§ Work required
Turn the lines below into a numbered list, leaving out any blank lines.

* Begin Data provided *

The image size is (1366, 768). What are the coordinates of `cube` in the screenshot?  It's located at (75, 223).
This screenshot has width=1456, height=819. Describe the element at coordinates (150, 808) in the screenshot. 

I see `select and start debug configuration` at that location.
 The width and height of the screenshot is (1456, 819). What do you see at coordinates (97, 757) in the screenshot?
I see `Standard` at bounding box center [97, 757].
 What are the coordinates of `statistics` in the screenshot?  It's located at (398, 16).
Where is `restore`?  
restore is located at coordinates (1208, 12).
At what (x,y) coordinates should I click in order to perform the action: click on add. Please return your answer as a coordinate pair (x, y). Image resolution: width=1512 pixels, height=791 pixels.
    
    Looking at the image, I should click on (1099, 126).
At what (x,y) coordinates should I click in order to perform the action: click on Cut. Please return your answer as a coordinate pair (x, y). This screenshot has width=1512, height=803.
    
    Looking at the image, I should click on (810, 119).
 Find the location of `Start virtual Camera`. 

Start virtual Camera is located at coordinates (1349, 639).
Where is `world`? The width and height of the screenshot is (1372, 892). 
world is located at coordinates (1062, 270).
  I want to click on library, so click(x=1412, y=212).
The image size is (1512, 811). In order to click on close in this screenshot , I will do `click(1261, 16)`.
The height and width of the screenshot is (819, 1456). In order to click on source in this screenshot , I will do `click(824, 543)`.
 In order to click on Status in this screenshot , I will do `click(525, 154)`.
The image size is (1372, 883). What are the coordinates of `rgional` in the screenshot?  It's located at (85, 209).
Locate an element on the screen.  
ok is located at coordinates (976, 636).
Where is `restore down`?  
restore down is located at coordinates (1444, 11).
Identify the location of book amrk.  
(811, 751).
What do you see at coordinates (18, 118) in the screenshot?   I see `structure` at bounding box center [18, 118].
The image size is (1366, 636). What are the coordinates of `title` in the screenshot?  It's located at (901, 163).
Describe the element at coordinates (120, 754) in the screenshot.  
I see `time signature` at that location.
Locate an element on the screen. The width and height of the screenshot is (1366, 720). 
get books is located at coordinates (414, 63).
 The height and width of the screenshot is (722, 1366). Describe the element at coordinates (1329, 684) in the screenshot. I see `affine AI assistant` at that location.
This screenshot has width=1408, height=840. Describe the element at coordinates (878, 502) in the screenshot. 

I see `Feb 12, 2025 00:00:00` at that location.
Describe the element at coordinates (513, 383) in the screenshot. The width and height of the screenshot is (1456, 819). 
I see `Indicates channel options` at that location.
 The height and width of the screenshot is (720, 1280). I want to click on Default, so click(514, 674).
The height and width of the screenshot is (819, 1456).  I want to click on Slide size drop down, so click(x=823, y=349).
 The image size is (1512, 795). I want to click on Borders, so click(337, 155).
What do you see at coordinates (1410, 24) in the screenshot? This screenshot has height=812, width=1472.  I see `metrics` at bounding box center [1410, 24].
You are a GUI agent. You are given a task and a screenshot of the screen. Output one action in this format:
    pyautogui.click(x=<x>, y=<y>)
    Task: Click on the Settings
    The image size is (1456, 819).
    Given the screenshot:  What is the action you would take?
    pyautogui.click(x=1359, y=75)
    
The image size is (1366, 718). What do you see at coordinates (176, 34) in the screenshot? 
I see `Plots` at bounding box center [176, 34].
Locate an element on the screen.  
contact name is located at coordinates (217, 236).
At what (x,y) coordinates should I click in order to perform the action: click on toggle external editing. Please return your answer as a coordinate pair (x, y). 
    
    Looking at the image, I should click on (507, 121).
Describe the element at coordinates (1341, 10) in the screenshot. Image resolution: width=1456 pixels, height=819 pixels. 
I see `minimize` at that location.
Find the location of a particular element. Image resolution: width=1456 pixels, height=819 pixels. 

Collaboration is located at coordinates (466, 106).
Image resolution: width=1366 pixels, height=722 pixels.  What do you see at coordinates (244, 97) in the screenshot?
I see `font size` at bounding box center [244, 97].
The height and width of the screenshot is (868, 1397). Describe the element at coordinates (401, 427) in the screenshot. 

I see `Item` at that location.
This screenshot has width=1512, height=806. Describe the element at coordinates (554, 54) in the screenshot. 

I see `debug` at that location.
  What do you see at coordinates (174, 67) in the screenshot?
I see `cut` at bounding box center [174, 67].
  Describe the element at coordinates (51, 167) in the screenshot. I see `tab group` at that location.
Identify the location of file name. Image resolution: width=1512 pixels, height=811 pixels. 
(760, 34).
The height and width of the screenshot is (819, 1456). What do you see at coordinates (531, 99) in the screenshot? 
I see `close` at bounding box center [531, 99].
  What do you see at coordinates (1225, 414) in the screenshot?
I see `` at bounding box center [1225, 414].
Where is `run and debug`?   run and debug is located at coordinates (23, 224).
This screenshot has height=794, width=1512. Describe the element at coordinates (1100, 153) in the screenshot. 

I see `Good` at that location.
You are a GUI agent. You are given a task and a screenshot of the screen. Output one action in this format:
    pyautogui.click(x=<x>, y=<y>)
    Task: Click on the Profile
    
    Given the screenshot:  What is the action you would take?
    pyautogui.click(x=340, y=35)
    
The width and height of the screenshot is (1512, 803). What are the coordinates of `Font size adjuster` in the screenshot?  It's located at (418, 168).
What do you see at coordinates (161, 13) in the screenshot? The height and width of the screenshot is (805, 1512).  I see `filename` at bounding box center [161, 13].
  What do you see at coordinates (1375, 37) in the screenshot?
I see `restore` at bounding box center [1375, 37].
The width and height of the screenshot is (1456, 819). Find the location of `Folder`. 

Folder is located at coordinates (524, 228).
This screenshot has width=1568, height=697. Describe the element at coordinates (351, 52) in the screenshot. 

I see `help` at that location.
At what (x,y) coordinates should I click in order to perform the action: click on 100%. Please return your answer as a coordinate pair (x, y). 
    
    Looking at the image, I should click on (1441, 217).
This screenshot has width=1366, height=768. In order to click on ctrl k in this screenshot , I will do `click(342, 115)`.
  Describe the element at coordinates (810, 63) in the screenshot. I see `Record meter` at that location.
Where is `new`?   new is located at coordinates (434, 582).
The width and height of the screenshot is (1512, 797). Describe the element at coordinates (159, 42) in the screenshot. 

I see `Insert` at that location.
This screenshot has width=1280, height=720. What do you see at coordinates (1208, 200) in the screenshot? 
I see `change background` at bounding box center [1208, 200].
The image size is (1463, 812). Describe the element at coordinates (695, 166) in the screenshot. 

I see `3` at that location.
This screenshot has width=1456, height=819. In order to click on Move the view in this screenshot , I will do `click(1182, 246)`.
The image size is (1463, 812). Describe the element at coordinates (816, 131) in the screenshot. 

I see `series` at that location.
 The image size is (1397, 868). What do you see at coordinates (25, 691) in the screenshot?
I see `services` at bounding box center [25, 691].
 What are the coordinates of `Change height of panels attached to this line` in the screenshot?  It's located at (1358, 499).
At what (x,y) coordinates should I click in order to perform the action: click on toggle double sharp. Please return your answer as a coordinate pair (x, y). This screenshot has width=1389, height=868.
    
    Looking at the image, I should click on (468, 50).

* End Data provided *

§ Response to the exercise
1. The image size is (1366, 768). What are the coordinates of `cube` in the screenshot?  It's located at (75, 223).
2. This screenshot has width=1456, height=819. Describe the element at coordinates (150, 808) in the screenshot. 
3. I see `select and start debug configuration` at that location.
4.  The width and height of the screenshot is (1456, 819). What do you see at coordinates (97, 757) in the screenshot?
5. I see `Standard` at bounding box center [97, 757].
6.  What are the coordinates of `statistics` in the screenshot?  It's located at (398, 16).
7. Where is `restore`?  
8. restore is located at coordinates (1208, 12).
9. At what (x,y) coordinates should I click in order to perform the action: click on add. Please return your answer as a coordinate pair (x, y). Image resolution: width=1512 pixels, height=791 pixels.
10.     Looking at the image, I should click on (1099, 126).
11. At what (x,y) coordinates should I click in order to perform the action: click on Cut. Please return your answer as a coordinate pair (x, y). This screenshot has width=1512, height=803.
12.     Looking at the image, I should click on (810, 119).
13.  Find the location of `Start virtual Camera`. 
14. Start virtual Camera is located at coordinates (1349, 639).
15. Where is `world`? The width and height of the screenshot is (1372, 892). 
16. world is located at coordinates (1062, 270).
17.   I want to click on library, so click(x=1412, y=212).
18. The image size is (1512, 811). In order to click on close in this screenshot , I will do `click(1261, 16)`.
19. The height and width of the screenshot is (819, 1456). In order to click on source in this screenshot , I will do `click(824, 543)`.
20.  In order to click on Status in this screenshot , I will do `click(525, 154)`.
21. The image size is (1372, 883). What are the coordinates of `rgional` in the screenshot?  It's located at (85, 209).
22. Locate an element on the screen.  
23. ok is located at coordinates (976, 636).
24. Where is `restore down`?  
25. restore down is located at coordinates (1444, 11).
26. Identify the location of book amrk.  
27. (811, 751).
28. What do you see at coordinates (18, 118) in the screenshot?   I see `structure` at bounding box center [18, 118].
29. The image size is (1366, 636). What are the coordinates of `title` in the screenshot?  It's located at (901, 163).
30. Describe the element at coordinates (120, 754) in the screenshot.  
31. I see `time signature` at that location.
32. Locate an element on the screen. The width and height of the screenshot is (1366, 720). 
33. get books is located at coordinates (414, 63).
34.  The height and width of the screenshot is (722, 1366). Describe the element at coordinates (1329, 684) in the screenshot. I see `affine AI assistant` at that location.
35. This screenshot has width=1408, height=840. Describe the element at coordinates (878, 502) in the screenshot. 
36. I see `Feb 12, 2025 00:00:00` at that location.
37. Describe the element at coordinates (513, 383) in the screenshot. The width and height of the screenshot is (1456, 819). 
38. I see `Indicates channel options` at that location.
39.  The height and width of the screenshot is (720, 1280). I want to click on Default, so click(514, 674).
40. The height and width of the screenshot is (819, 1456).  I want to click on Slide size drop down, so click(x=823, y=349).
41.  The image size is (1512, 795). I want to click on Borders, so click(337, 155).
42. What do you see at coordinates (1410, 24) in the screenshot? This screenshot has height=812, width=1472.  I see `metrics` at bounding box center [1410, 24].
43. You are a GUI agent. You are given a task and a screenshot of the screen. Output one action in this format:
44.     pyautogui.click(x=<x>, y=<y>)
45.     Task: Click on the Settings
46.     The image size is (1456, 819).
47.     Given the screenshot:  What is the action you would take?
48.     pyautogui.click(x=1359, y=75)
49. The image size is (1366, 718). What do you see at coordinates (176, 34) in the screenshot? 
50. I see `Plots` at bounding box center [176, 34].
51. Locate an element on the screen.  
52. contact name is located at coordinates (217, 236).
53. At what (x,y) coordinates should I click in order to perform the action: click on toggle external editing. Please return your answer as a coordinate pair (x, y). 
54.     Looking at the image, I should click on (507, 121).
55. Describe the element at coordinates (1341, 10) in the screenshot. Image resolution: width=1456 pixels, height=819 pixels. 
56. I see `minimize` at that location.
57. Find the location of a particular element. Image resolution: width=1456 pixels, height=819 pixels. 
58. Collaboration is located at coordinates (466, 106).
59. Image resolution: width=1366 pixels, height=722 pixels.  What do you see at coordinates (244, 97) in the screenshot?
60. I see `font size` at bounding box center [244, 97].
61. The height and width of the screenshot is (868, 1397). Describe the element at coordinates (401, 427) in the screenshot. 
62. I see `Item` at that location.
63. This screenshot has width=1512, height=806. Describe the element at coordinates (554, 54) in the screenshot. 
64. I see `debug` at that location.
65.   What do you see at coordinates (174, 67) in the screenshot?
66. I see `cut` at bounding box center [174, 67].
67.   Describe the element at coordinates (51, 167) in the screenshot. I see `tab group` at that location.
68. Identify the location of file name. Image resolution: width=1512 pixels, height=811 pixels. 
69. (760, 34).
70. The height and width of the screenshot is (819, 1456). What do you see at coordinates (531, 99) in the screenshot? 
71. I see `close` at bounding box center [531, 99].
72.   What do you see at coordinates (1225, 414) in the screenshot?
73. I see `` at bounding box center [1225, 414].
74. Where is `run and debug`?   run and debug is located at coordinates (23, 224).
75. This screenshot has height=794, width=1512. Describe the element at coordinates (1100, 153) in the screenshot. 
76. I see `Good` at that location.
77. You are a GUI agent. You are given a task and a screenshot of the screen. Output one action in this format:
78.     pyautogui.click(x=<x>, y=<y>)
79.     Task: Click on the Profile
80.     Given the screenshot:  What is the action you would take?
81.     pyautogui.click(x=340, y=35)
82. The width and height of the screenshot is (1512, 803). What are the coordinates of `Font size adjuster` in the screenshot?  It's located at (418, 168).
83. What do you see at coordinates (161, 13) in the screenshot? The height and width of the screenshot is (805, 1512).  I see `filename` at bounding box center [161, 13].
84.   What do you see at coordinates (1375, 37) in the screenshot?
85. I see `restore` at bounding box center [1375, 37].
86. The width and height of the screenshot is (1456, 819). Find the location of `Folder`. 
87. Folder is located at coordinates (524, 228).
88. This screenshot has width=1568, height=697. Describe the element at coordinates (351, 52) in the screenshot. 
89. I see `help` at that location.
90. At what (x,y) coordinates should I click in order to perform the action: click on 100%. Please return your answer as a coordinate pair (x, y). 
91.     Looking at the image, I should click on (1441, 217).
92. This screenshot has width=1366, height=768. In order to click on ctrl k in this screenshot , I will do `click(342, 115)`.
93.   Describe the element at coordinates (810, 63) in the screenshot. I see `Record meter` at that location.
94. Where is `new`?   new is located at coordinates (434, 582).
95. The width and height of the screenshot is (1512, 797). Describe the element at coordinates (159, 42) in the screenshot. 
96. I see `Insert` at that location.
97. This screenshot has width=1280, height=720. What do you see at coordinates (1208, 200) in the screenshot? 
98. I see `change background` at bounding box center [1208, 200].
99. The image size is (1463, 812). Describe the element at coordinates (695, 166) in the screenshot. 
100. I see `3` at that location.
101. This screenshot has width=1456, height=819. In order to click on Move the view in this screenshot , I will do `click(1182, 246)`.
102. The image size is (1463, 812). Describe the element at coordinates (816, 131) in the screenshot. 
103. I see `series` at that location.
104.  The image size is (1397, 868). What do you see at coordinates (25, 691) in the screenshot?
105. I see `services` at bounding box center [25, 691].
106.  What are the coordinates of `Change height of panels attached to this line` in the screenshot?  It's located at (1358, 499).
107. At what (x,y) coordinates should I click in order to perform the action: click on toggle double sharp. Please return your answer as a coordinate pair (x, y). This screenshot has width=1389, height=868.
108.     Looking at the image, I should click on (468, 50).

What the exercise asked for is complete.